It is crucial that our partners from developing countries are not disadvantaged by lack of access to facilities and technology.  For this reason, Cisco will provide additional registrations and call provision that are specifically available for use by ESPA researchers and their partners in developing countries.  This contribution has been warmly welcomed by the Directorate and significantly enhances our ability to support researchers outside the UK.  Further information about the roll out of the ESPA video conferencing service will be provided as part of the Global Forum in future newsletters.  A case study of its application is included below.

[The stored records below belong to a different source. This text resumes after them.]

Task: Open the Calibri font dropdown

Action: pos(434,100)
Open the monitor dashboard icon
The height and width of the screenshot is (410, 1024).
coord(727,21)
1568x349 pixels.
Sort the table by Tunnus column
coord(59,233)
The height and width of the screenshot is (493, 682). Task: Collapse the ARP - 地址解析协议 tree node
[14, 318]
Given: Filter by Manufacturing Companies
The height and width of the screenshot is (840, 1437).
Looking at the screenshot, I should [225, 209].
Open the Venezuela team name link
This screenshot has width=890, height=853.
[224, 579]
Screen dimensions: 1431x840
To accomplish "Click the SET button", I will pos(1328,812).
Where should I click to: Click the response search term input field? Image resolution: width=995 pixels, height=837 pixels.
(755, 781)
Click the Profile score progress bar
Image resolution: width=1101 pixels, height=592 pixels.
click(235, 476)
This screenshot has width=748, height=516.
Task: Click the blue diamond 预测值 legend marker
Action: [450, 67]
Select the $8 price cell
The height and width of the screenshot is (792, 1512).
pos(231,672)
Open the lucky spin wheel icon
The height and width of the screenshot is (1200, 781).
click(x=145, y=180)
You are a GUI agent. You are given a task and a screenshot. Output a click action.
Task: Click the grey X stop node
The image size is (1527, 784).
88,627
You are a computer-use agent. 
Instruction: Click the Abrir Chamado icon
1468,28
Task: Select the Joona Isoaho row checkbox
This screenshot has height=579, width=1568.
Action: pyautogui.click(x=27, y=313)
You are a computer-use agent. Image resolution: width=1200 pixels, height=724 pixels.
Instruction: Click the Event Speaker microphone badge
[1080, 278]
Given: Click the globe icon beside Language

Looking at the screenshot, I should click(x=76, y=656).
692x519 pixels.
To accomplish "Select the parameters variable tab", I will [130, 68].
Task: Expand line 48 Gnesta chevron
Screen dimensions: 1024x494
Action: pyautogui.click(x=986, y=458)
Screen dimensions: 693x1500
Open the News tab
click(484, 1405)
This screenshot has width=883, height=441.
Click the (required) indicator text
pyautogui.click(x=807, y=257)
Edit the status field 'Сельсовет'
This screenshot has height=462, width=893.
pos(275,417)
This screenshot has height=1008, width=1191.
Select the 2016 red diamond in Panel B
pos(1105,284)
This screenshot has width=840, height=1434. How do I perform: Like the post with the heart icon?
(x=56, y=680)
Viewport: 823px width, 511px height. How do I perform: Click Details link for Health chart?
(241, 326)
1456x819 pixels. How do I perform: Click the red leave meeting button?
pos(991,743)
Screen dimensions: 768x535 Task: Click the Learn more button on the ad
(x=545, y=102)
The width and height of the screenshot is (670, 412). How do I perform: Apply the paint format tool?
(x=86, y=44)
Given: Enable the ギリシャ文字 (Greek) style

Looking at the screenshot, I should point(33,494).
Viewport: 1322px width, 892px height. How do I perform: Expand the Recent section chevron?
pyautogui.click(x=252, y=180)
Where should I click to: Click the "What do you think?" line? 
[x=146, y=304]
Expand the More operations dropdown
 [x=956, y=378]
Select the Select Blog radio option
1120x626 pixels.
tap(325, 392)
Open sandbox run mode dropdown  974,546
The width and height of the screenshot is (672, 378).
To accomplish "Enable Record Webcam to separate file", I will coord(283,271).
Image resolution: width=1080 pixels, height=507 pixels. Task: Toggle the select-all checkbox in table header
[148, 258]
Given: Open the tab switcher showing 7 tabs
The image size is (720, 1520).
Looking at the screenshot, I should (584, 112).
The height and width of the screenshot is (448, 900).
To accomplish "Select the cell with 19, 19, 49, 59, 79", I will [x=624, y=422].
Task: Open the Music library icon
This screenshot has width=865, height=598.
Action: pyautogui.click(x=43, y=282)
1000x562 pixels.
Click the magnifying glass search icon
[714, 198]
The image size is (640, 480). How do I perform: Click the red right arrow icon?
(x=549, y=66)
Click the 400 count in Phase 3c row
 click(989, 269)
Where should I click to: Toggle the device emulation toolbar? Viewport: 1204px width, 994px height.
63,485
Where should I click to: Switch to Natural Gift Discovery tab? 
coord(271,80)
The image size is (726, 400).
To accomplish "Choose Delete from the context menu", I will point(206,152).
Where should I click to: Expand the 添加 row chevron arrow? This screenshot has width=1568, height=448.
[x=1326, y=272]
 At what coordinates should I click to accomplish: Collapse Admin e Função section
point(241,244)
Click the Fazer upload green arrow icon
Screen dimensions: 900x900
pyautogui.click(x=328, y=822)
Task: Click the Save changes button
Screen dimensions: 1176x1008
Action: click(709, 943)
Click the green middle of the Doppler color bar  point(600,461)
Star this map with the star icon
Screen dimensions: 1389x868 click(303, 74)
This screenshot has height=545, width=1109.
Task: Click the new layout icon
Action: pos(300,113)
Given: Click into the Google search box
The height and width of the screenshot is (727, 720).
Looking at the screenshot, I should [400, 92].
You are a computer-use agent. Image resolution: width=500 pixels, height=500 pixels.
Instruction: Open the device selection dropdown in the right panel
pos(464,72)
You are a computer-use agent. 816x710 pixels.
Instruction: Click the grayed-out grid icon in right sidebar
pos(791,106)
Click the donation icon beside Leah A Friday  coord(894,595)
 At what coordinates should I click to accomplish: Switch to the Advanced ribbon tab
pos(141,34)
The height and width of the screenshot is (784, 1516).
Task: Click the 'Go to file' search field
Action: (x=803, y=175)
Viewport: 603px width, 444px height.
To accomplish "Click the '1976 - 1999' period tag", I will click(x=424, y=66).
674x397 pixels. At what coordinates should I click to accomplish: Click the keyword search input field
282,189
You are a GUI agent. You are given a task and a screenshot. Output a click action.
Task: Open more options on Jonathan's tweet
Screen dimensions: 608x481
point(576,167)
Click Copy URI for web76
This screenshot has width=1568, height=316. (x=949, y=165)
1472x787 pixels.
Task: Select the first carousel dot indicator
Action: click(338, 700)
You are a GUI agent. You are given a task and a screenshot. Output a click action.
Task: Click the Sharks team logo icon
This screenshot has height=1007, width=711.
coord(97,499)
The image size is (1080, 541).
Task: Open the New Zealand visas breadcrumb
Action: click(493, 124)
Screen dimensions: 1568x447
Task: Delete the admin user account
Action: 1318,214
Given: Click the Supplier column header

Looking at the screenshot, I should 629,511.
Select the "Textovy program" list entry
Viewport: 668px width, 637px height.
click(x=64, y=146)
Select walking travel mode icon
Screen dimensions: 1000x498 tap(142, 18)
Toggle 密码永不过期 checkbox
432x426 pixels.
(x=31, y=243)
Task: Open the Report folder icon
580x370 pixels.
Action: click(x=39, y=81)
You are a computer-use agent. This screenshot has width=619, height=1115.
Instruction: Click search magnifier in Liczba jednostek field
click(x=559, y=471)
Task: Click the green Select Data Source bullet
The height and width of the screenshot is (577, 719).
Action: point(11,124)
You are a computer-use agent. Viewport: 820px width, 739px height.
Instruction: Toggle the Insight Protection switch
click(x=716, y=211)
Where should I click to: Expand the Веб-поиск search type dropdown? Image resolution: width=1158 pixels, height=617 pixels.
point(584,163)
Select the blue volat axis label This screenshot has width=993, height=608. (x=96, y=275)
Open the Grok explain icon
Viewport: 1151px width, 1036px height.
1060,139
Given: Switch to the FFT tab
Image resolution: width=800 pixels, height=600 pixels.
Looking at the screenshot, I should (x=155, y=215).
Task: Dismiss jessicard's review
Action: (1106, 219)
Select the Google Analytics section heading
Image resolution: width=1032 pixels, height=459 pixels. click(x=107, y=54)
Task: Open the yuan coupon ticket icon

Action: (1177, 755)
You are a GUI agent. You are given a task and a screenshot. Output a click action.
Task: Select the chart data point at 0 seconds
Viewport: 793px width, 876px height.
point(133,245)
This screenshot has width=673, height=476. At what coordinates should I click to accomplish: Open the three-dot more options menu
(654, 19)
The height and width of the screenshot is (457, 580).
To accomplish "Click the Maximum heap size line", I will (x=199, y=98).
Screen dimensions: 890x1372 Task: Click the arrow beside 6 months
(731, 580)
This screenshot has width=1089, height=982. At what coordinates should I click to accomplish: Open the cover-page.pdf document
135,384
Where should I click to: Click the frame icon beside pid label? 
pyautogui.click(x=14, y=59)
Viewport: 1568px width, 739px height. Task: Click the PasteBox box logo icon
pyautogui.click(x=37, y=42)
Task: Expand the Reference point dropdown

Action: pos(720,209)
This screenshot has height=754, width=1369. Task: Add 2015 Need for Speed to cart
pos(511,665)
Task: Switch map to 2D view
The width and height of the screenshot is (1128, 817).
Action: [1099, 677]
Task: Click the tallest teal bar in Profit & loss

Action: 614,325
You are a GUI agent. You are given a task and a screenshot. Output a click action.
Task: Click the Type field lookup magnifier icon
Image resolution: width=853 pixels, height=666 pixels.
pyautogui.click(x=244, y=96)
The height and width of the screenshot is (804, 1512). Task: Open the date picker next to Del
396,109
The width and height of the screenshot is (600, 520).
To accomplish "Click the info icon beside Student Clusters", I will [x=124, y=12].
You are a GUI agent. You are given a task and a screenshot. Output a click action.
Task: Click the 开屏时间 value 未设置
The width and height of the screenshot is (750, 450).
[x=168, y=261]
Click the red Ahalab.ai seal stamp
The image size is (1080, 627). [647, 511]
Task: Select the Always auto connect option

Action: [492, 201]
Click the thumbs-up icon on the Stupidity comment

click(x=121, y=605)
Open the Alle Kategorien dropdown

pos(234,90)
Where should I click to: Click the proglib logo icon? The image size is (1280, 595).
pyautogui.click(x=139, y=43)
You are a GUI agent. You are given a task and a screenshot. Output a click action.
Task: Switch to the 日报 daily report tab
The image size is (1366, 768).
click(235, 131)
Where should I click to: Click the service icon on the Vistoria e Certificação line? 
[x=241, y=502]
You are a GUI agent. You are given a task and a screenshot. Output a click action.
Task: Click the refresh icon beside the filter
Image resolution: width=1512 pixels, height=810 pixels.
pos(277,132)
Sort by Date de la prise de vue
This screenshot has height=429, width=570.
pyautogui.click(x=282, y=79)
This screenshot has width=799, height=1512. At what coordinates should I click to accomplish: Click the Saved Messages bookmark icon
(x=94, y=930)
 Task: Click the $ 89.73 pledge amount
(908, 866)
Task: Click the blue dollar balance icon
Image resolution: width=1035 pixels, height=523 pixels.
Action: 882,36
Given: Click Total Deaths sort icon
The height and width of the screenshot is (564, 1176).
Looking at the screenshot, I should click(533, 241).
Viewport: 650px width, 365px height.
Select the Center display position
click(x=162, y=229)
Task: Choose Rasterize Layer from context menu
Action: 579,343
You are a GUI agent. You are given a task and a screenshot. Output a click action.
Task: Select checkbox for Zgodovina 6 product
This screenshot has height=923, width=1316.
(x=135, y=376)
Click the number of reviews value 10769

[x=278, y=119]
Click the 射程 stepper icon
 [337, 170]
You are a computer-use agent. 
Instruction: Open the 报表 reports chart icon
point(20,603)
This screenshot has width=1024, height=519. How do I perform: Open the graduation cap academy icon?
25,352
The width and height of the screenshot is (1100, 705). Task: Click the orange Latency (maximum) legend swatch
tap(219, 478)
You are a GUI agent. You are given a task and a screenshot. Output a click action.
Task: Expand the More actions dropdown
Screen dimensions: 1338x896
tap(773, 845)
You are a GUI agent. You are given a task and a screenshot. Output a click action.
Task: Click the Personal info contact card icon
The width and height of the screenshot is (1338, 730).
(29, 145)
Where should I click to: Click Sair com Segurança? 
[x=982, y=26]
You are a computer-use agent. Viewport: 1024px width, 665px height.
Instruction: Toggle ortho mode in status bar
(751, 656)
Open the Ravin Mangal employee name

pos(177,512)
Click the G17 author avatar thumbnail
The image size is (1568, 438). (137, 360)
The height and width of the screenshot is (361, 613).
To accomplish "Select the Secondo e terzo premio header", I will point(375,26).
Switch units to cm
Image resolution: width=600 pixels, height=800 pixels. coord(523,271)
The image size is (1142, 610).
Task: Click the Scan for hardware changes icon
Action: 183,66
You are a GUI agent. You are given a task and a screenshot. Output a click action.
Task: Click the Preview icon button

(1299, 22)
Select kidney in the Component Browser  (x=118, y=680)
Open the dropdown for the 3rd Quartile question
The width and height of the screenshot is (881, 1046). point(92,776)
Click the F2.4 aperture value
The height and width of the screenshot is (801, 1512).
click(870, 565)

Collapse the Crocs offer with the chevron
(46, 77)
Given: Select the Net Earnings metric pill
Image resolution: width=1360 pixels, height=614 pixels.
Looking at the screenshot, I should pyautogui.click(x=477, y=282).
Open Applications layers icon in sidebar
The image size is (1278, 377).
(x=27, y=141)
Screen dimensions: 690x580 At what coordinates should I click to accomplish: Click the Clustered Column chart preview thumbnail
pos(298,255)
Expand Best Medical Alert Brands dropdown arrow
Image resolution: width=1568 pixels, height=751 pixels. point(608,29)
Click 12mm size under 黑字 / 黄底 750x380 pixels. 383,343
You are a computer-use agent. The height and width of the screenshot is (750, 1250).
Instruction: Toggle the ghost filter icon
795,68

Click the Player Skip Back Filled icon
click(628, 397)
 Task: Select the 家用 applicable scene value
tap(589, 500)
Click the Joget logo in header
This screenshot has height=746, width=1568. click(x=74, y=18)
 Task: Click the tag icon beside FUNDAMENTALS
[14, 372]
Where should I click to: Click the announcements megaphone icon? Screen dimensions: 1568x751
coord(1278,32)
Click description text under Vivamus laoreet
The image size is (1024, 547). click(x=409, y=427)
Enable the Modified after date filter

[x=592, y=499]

Giving remote communities a voice in ESPA

Paul van Gardingen, ESPA Director

The ESPA programme is a research programme all about people.  If you look at the ESPA Research Framework, you can see that people are at the heart of ESPA’s research, and that ESPA research needs to deliver benefits to people and their communities. 

Whenever I get a chance to meet communities linked to ESPA research, I’m eager to talk with them.  This, unfortunately for me, is not easy with a global programme of the size and complexity of ESPA.  For this reason, I was delighted when Carolyn Stephens, from the London School of Hygiene and Tropical Medicine (LSHTM), and Visiting Professor in the National University of Tucumán, and one of our PIs from the recently completed Partnership and Project Development Grants, set me a challenge.  This was to meet with young people from a remote secondary school in Colalao del Valle in Tucumán, Argentina during one of the trials of our video conferencing system.  There was just one small problem. No internet access in their school in a remote mountain valley!  That’s the type of problem I just can’t resist!

We decided to try to link with the school, Escuela Secundaria Nuestra Señora del Rosario, using video conferencing over a satellite modem.

The school, and its young people, were really excited about the meeting.  They had prepared statements about why the environment and ecosystems are so important to them, and how much they valued the opportunity to have their voices heard by me, and, by extension, by the wider ESPA community.

Photo: A local NGO FUNDEFMA, prepared maps for the pupils to show where they were

Our first attempt to connect was unfortunately not successful. The satellite modem did not connect to the computer at our arranged location. This was not through want of trying, with support from LSHTM and AST Satellite communication technicians.  The group was not deterred and jumped into an ESRC-provided 4WD to go along the valley to one of the few houses that does have an internet connection. There, thanks to schoolteacher Fátima Lizarraga de Dorao, we finally got a connection. Albeit a very poor one!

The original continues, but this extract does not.